A pair of bills that would enhance the legal standing of medical marijuana providers have advanced in the Legislature following this month’s landmark court ruling that affirmed the rights of local governments to ban dispensaries.
The bills are two components of the ongoing and often passionate arguments between Californians who support brick-and-mortar marijuana dispensaries and those who oppose such storefront operations as “pot shops” that often provide marijuana to people lacking serious medical problems.
On one side, two of the Legislature’s leading Democrats are backing the bills in the face of opposition from Republicans and law enforcement leaders. The California Police Chief’s Association has pledged to oppose the bills, which would create new regulations and protections for medical marijuana providers within state law. The federal government’s ban on marijuana would remain in force.
The more ambitious of the two bills, from San Francisco Assemblyman Tom Ammiano, passed the Assembly Appropriations Committee on Friday. Ammiano’s bill would establish Division of Medical Marijuana Regulation within the state’s Department of Alcoholic Beverage Control. The new bureaucracy would have power to set standards for growing, transporting and selling medical marijuana. Providers would be able to register with the state and marijuana products would be required to meet labeling and quality standards.
The bill, A.B. 473, can now be considered by the entire Assembly.
“I think we’re turning a corner on marijuana regulation,” Ammiano said in a statement Friday.
The second bill, from Senate President pro tem Darrell Steinberg, would give marijuana collectives that operate according to the state Attorney General’s guidelines immunity from prosecution for selling or possessing marijuana. The bill would also allow dispensary operators and employees to receive “reasonable compensation,” but would not overturn local governments’ power to ban dispensaries.
Steinberg’s bill, S.B. 439, passed a Senate floor vote on Monday over opposition from the chamber’s Republican minority. A hearing date has yet be scheduled in the Assembly Public Safety Committee, which Ammiano chairs.
The California Police Chiefs Association will lobby against both bills as they continue to move through the Legislature, said Kim Raney, the group’s president.
Raney, chief of the Covina Police Department since 2001, said he and other chiefs are concerned by the lack of clarity between the state law and the federal prohibition of marijuana, as well as the ease of which some people can obtain medical marijuana recommendations without necessarily having serious medical conditions.
“If you’re going to have serious conversation about marijuana, in a medical forum, it needs to be done through a legitimate medical process,” Raney said.
As opposed to Alcoholic Beverage Control, Raney said medical marijuana policies could be better overseen by the state’s medical or pharmacy boards, which respectively bear the responsibilities to license and regulate physicians and pharmacists who practice in California.

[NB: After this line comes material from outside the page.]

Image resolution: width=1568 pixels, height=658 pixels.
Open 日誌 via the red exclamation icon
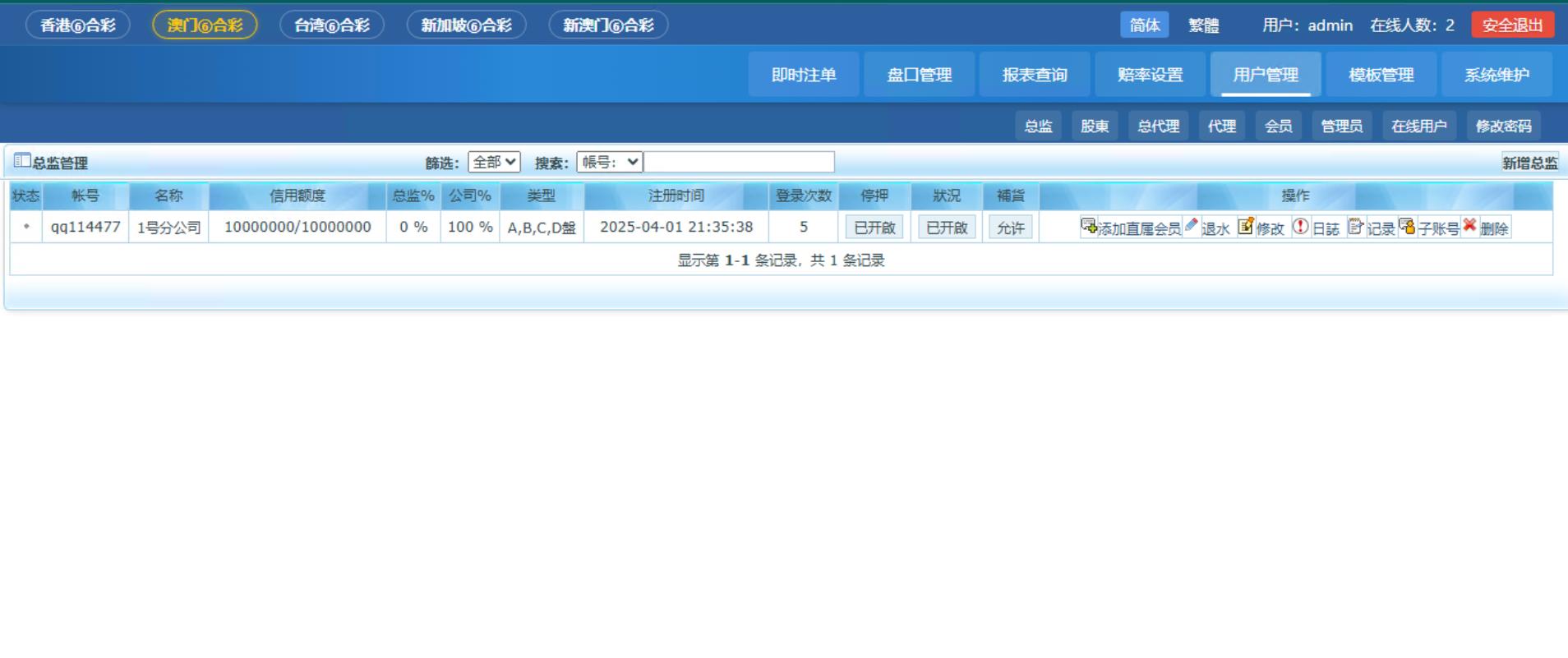1300,226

Americans for Safe Access, which lobbies in support of medical marijuana, is supporting both bills. The group would also prefer that Alcoholic Beverage Control would not be the agency placed in charge of medical marijuana regulation, although its reasons are different from those of police chiefs.
Don Duncan, California director for Americans for Safe Access, said Alcoholic Beverage Control is perceived as an enforcement-focused agency. He suggested the state departments of Public Health or Consumer Affairs as superior options.
“We don’t want to see it regulated like alcohol, or tobacco, because there are issues like patient rights,” he said.
Although Duncan acknowledged he was unsure if the Legislature would accept such a major amendment to Ammiano’s bill, he said he is optimistic both bills will become law.
California’s medical marijuana laws have beset law enforcement and patient advocates alike with several uncertainties since voters approved Proposition. 215, also known as the Compassionate Use Act in 1996.
That law exempted medical marijuana patients and their doctors from punishment, and campaign supporters advocated for medicinal marijuana use as a way to relieve the sufferings of patients suffering from diseases like cancer, AIDS and glaucoma.
The 2004 Medical Marijuana Program made it possible for patients to obtain identification cards and collectively grow marijuana with other patients and caregivers for medical purposes.
But state laws, however, did not provide a crystal clear definition of what a proper medical marijuana collective would be. Confusion over the law allowed numerous storefront dispensaries to establish themselves over the past few years and even operate openly in cities where their existence is illegal under local ordinances.
The state Supreme Court ruled early this month in a unanimous decision that cities have an absolute right under existing law to forbid dispensaries. In San Bernardino, for example, officials quickly followed the ruling raiding and shutting down dispensaries.
In Los Angeles, by contrast, city voters decided in the May 21 election to allow the city to regulate and tax as many as 135 dispensaries. Although the measure would allow dispensaries to exist in the state’s largest city, there are hundreds of other marijuana providers who could be shuttered as a result of the ballot measure.